NOTE: A straight reversion was not possible because of subsequent changes
      in the code so this at least partially a manual reversion.

By limiting hvmemul_do_io_addr() to reps falling within the pages on which
a reference has already been taken, we can guarantee that calls to
hvm_copy_to/from_guest_phys() will not hit the HVMCOPY_gfn_paged_out
or HVMCOPY_gfn_shared cases. Thus we can remove the retry logic from
the intercept code and simplify it significantly.
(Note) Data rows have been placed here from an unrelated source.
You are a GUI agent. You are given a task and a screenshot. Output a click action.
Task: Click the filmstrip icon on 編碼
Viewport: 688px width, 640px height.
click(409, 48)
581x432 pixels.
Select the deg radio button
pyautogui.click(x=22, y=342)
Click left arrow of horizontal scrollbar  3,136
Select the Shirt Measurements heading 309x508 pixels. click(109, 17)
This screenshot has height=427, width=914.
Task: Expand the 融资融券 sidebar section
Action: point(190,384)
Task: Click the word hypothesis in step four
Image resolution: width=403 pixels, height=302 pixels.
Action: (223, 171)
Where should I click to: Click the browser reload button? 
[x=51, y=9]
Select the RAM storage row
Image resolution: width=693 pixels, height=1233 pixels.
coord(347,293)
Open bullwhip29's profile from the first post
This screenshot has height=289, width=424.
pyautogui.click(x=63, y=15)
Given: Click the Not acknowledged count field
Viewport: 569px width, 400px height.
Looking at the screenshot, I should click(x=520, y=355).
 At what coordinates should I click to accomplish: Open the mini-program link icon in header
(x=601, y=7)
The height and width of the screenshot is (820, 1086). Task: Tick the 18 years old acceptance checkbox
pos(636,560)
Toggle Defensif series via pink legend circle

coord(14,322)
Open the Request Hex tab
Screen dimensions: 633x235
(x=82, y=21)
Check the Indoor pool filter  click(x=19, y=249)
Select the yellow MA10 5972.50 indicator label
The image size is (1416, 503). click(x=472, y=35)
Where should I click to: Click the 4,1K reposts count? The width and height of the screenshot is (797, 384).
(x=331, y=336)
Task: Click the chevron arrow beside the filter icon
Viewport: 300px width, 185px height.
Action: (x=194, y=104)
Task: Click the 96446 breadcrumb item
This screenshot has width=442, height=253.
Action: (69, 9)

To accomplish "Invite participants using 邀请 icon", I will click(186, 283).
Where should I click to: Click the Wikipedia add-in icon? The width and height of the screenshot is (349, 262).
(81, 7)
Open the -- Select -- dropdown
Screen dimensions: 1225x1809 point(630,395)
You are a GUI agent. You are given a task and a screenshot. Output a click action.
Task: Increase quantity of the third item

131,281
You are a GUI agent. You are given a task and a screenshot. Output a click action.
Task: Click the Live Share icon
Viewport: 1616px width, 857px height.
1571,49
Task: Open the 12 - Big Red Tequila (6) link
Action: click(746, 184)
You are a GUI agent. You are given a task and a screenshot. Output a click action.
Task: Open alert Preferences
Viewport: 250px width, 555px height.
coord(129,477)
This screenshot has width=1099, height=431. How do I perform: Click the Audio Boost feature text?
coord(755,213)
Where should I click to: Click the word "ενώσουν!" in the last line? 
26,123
Normally hvmemul_do_io_addr() will only reference single page at a time.
It will, however, take an extra page reference for I/O spanning a page
boundary.

It is still important to know, upon returning from x86_emulate(), whether
the number of reps was reduced so the mmio_retry flag is retained for that
purpose but renamed to io_retry (since it's applicable to port I/O as well
as memory mapped I/O).

Signed-off-by: Paul Durrant <paul.durrant@citrix.com>
Cc: Keir Fraser <keir@xen.org>
Cc: Jan Beulich <jbeulich@suse.com>
Cc: Andrew Cooper <andrew.cooper3@citrix.com>
---
 xen/arch/x86/hvm/emulate.c     |   81 +++++++++++++++++++++++++++-------------
 xen/arch/x86/hvm/intercept.c   |   56 ++++++---------------------
 xen/include/asm-x86/hvm/vcpu.h |    2 +-
 3 files changed, 68 insertions(+), 71 deletions(-)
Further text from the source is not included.